My 2002 Prairie 650 with 960 miles went into limp mode last weekend. It has 28" Dirt Devils, stock original belt and stock clutch springs. Every thing is stock but the tires. Last night I pulled the belt cover to find the belt switch tripped and a worn belt. Measured the width with calipers and it was 27.2mm. So I guess I need a new belt. Belt was in 1 piece. Edges of belt, you could tell were a bit worn.

What I also noticed was some slight grooves in the bottom of both primary sheaves. Is this normal? Should I replace them? If so, are there any aftermarket ones I should look at?

Thank you

Joe


----------



## IBBruin (Feb 10, 2009)

I ran mine like that for a couple of years. The grooves will cause premature belt wear. I found a used primary off of a Brute and ended up replacing mine. By the time you replace 2 or 3 belts you could have spent the same money on a good used primary.


----------



## 15brute (Jan 24, 2010)

The sheeves may not be grooved up, it may just be glazed over pretty bad. you can use sandpaper, I think 600 grit to remove the glaze and brakeclean to wipe em off clean. Your belt has probably stretched quite a bit so I would put a new one on and check your deflection with the new belt and see how far you are off before removing any shims. i think the older prairies run about 19mm on deflection but im not sure. the best way to check deflection is by looking where the belt rides in the secondary, slightly above sheeves is where you want it, dont get too tight or you will creep at idle


----------



## GNX Guy (Feb 18, 2010)

Ah, good idea, you can certainly see the belt edges are glazed.
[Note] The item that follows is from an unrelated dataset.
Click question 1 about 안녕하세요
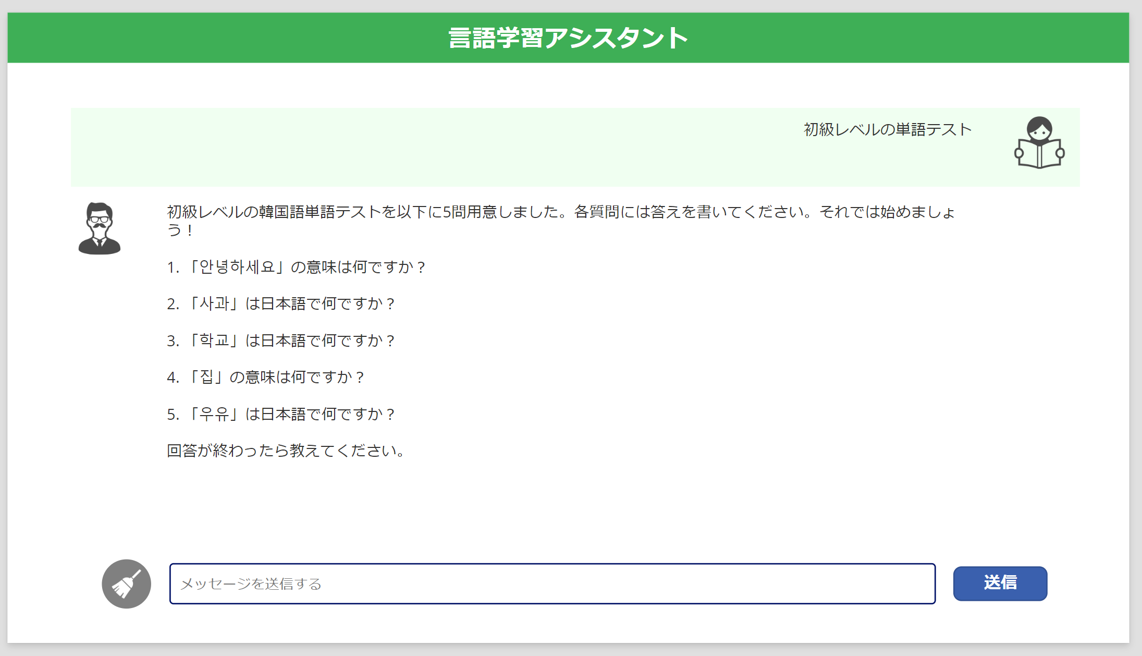This screenshot has width=1142, height=656. coord(296,267)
Will brake out the green scotch bright later this morning when I head over to my office and give that a try.

Thanks

Joe




15brute said:


> The sheeves may not be grooved up, it may just be glazed over pretty bad. you can use sandpaper, I think 600 grit to remove the glaze and brakeclean to wipe em off clean. Your belt has probably stretched quite a bit so I would put a new one on and check your deflection with the new belt and see how far you are off before removing any shims. i think the older prairies run about 19mm on deflection but im not sure. the best way to check deflection is by looking where the belt rides in the secondary, slightly above sheeves is where you want it, dont get too tight or you will creep at idle


----------



## GNX Guy (Feb 18, 2010)

Well, there is definetly some groves on both of the primart sheaves about a 1/2" from the bottom. Also looks like some mile groove on the driven sheves about 1/8" from the top.
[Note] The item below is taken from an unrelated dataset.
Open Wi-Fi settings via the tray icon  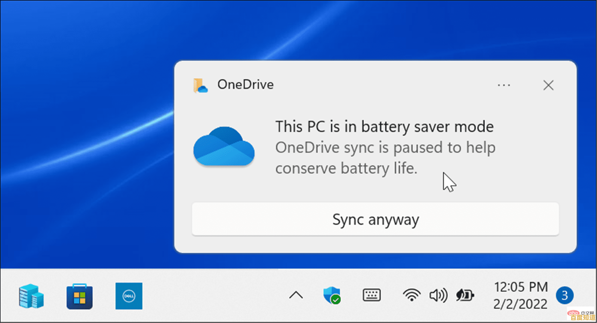(x=412, y=295)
Worth replacing. I don't want to get 4 hours out of a belt.

ATV is 90% used for farm use and a bit of trail riding in the woods and over logs.

Thoughts?

Joe


----------



## phreebsd (Dec 16, 2004)

if it were me i'd throw a new belt on and let her ride! You might want to look into throwing a secondary in to gear you a bit lower and help with those tires.


----------



## GNX Guy (Feb 18, 2010)

Was thinking the exact same thing.

What would you recommend for 27" Dirt Devil's --no other mods.

Should I do a Primary spring too?

I'm going to go with the OEM belt.

Thanks

Joe


----------



## bayou_boy_22 (Mar 13, 2009)

almond secondary for sure. and stick with the oem belts they seem to hold up better than alot of the more expensive ones.


----------



## phreebsd (Dec 16, 2004)

personally based on your description of the bikes usage, i wouldnt touch the primary spring at all.


----------



## 15brute (Jan 24, 2010)

almond secondary (epi) and stock primary


----------



## gpinjason (Nov 10, 2009)

15brute said:


> almond secondary (epi) and stock primary


Agreed... I wouldn't replace the sheaves yet... just clean them up and throw in a new spring...


----------